BROWN & ANOR (JOINT ADMINISTRATORS OF LOANWELL LTD) v STONEGALE LTD (2016)

A company (C1) and its director (J) appealed against a decision ([2015] CSIH 12, 2015 S.C.L.R. 619) that the dispositions of four properties to them amounted to “gratuitous alienations” for the purposes of the Insolvency Act 1986 s.242.

The dispositions had been made by a group of three companies (G) controlled by J’s father (S). They were made nine months before G went into administration and the respondents, G’s joint administrators, had challenged them on the basis that there had been no consideration for them. The relevant properties were four of five properties owned by G, in relation to which a bank held securities. The fifth property, 278 Glasgow Road, had been valued at £762,000 and S disponed it to another company (C3) owned by him, recording consideration of £762,000 in the deed. On the same day, C3 disponed the property to another company (C2) for £2,467,500. G asked the bank to release all five properties from the bank’s securities and gave the sale price of 278 Glasgow Road as £762,000. They also gave sale prices for the other four properties, giving the impression that sales had been agreed in respect of all of them, with a total sale price of £2,414,000. They transmitted £2,414,000 to the bank, which discharged the securities. Having secured release of the bank’s securities, G disponed the remaining four properties, three of them to C1 and one to J. The dispositions recorded that consideration had been paid in accordance with the figures given to the bank. In reality, nothing was paid, except in relation to 278 Glasgow Road. The following year, J disponed the property which had been transferred to him to a third party for £125,000. The Lord Ordinary found that C3 was involved in the matter only to provide a short-lived intermediary between G and C2 and that the bank had been misled into treating the funds which it had received as the sale price of all of the properties. The Lord Ordinary set aside the three dispositions which had been made to G and ordered J to repay the £125,000 which he had received for the sale of the fourth property. The Extra Division of the Inner House upheld that decision.
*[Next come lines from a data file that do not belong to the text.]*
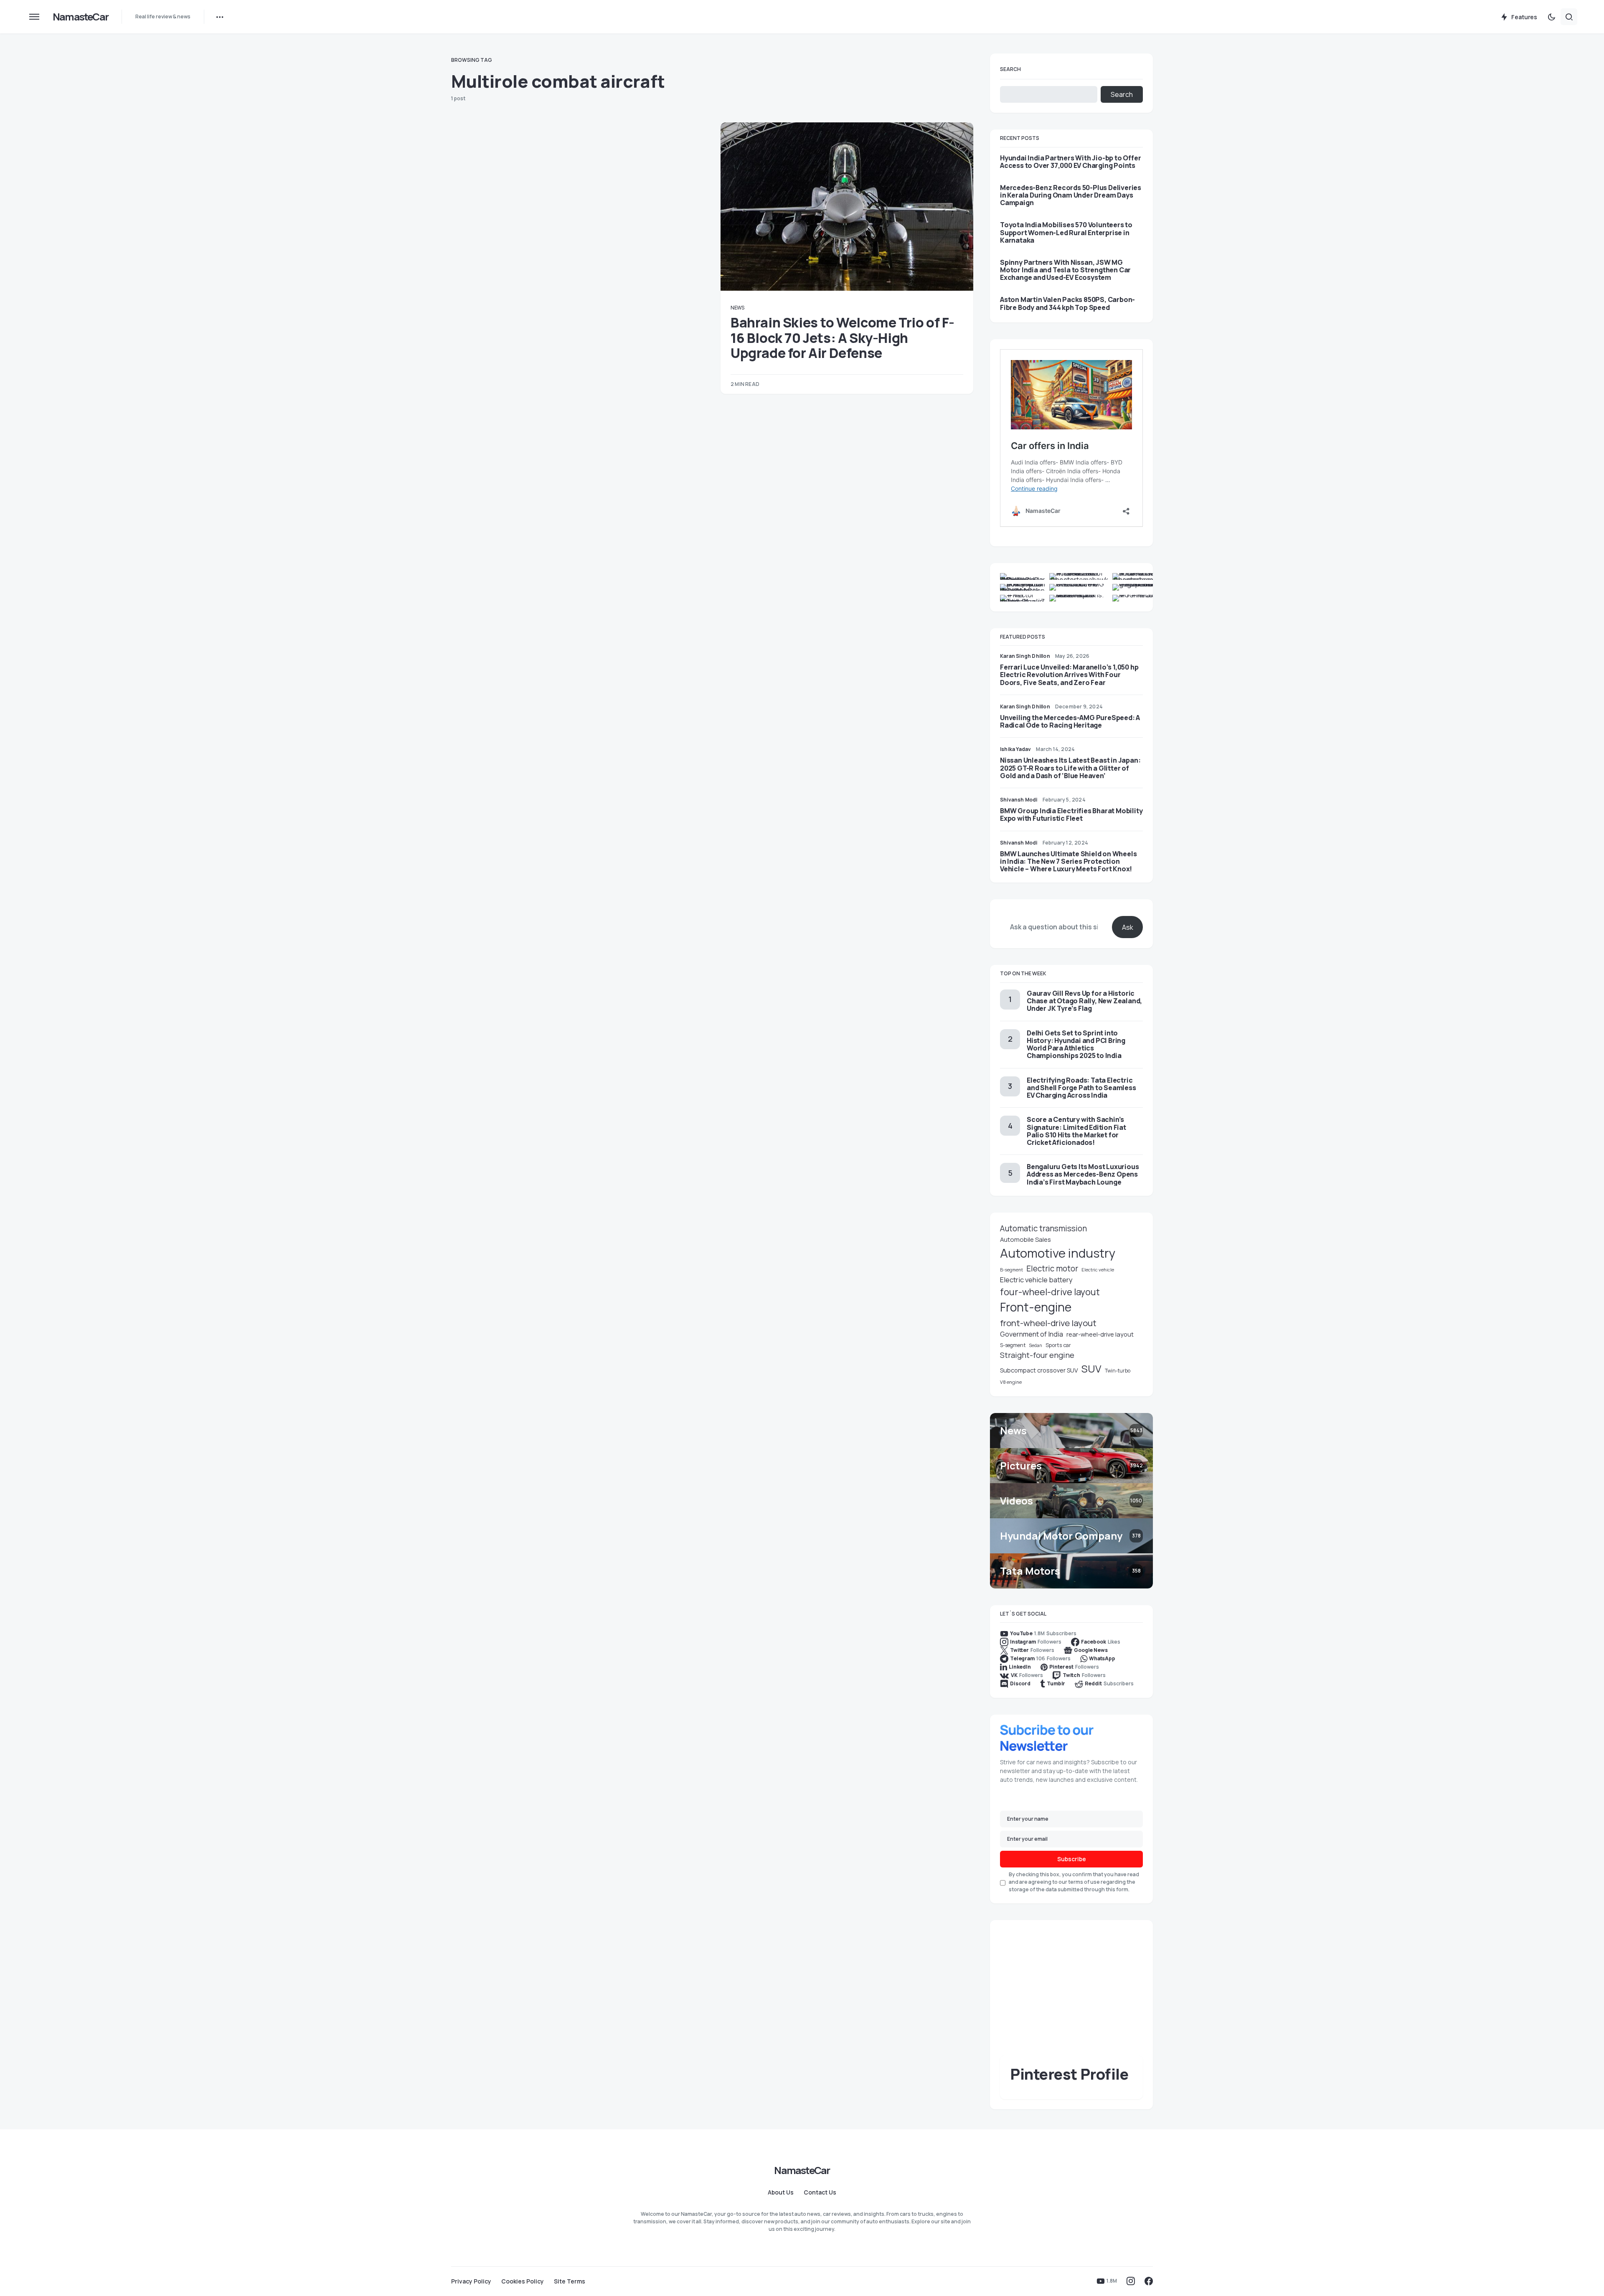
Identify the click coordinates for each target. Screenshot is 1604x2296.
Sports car (1058, 1345)
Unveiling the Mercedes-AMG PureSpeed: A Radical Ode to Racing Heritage (1070, 721)
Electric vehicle (1097, 1269)
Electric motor (1052, 1268)
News (737, 307)
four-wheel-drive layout (1050, 1292)
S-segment (1012, 1345)
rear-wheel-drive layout (1100, 1334)
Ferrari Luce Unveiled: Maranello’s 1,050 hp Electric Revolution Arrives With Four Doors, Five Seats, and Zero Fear (1069, 674)
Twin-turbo (1117, 1370)
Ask (1127, 927)
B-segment (1011, 1270)
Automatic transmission (1043, 1228)
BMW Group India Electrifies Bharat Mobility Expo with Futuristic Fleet (1071, 814)
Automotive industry (1057, 1253)
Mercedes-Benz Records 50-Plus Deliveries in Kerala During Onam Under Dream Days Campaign (1070, 195)
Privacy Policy (471, 2281)
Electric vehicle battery (1036, 1279)
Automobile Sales (1025, 1239)
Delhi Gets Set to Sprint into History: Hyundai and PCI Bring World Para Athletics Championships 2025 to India (1076, 1044)
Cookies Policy (522, 2281)
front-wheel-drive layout (1048, 1323)
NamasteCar (80, 16)
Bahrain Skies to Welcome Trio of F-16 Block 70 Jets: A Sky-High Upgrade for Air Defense (842, 337)
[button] (34, 17)
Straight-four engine (1037, 1355)
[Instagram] (1131, 2281)
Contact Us (820, 2192)
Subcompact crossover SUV (1039, 1370)
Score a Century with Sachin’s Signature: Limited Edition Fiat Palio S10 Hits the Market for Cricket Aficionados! (1076, 1131)
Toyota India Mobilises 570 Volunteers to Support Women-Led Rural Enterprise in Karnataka (1066, 232)
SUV (1091, 1368)
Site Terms (569, 2281)
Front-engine (1035, 1307)
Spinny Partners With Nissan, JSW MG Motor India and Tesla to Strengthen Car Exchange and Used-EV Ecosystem (1065, 270)
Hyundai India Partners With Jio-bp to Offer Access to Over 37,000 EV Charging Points (1070, 161)
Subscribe (1071, 1859)
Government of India (1031, 1334)
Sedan (1035, 1345)
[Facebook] (1149, 2281)
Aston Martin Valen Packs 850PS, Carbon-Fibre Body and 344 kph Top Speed (1067, 303)
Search (1010, 69)
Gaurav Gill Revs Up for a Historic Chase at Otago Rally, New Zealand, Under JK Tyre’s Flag (1084, 1001)
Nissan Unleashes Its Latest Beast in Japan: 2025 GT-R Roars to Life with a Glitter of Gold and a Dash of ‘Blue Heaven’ (1070, 768)
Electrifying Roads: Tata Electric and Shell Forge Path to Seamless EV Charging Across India (1081, 1088)
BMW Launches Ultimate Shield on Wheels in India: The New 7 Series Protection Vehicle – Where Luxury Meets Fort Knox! (1068, 861)
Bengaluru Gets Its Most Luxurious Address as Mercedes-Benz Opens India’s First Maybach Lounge (1083, 1174)
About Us (781, 2192)
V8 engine (1011, 1382)
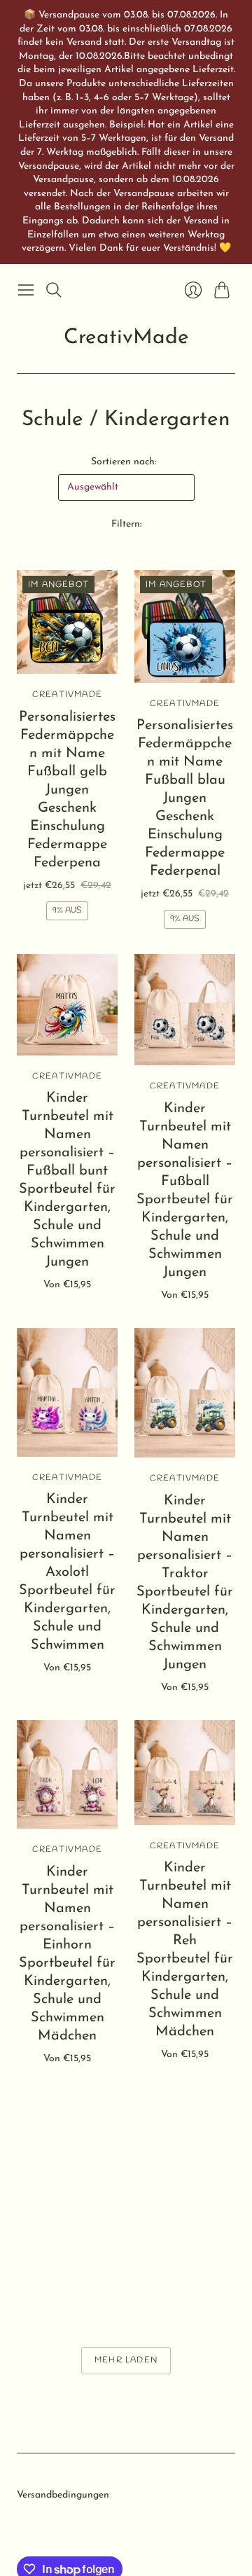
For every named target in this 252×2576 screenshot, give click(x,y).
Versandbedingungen (63, 2495)
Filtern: (126, 524)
HELD: The gratuitous nature of the four alienations had been clearly explained by the Lord Ordinary. Before the various conveyances, G had owned five properties. A bargain had been made for the sale of one of them for the sum of £2.4 million. After the sale was completed, that money was transferred to the bank in reduction of G’s borrowings and the companies retained the other four properties, valued at £1.525 million. Those properties were then conveyed to J and C1, with G receiving nothing in return. There was no reciprocity between those disposals and the earlier payment made to the bank. The purpose and effect of those transactions was to divert assets away from G’s creditors, which was exactly what s.242 was intended to prevent. It was plain and obvious that they were gratuitous alienations (see para.17 of judgment).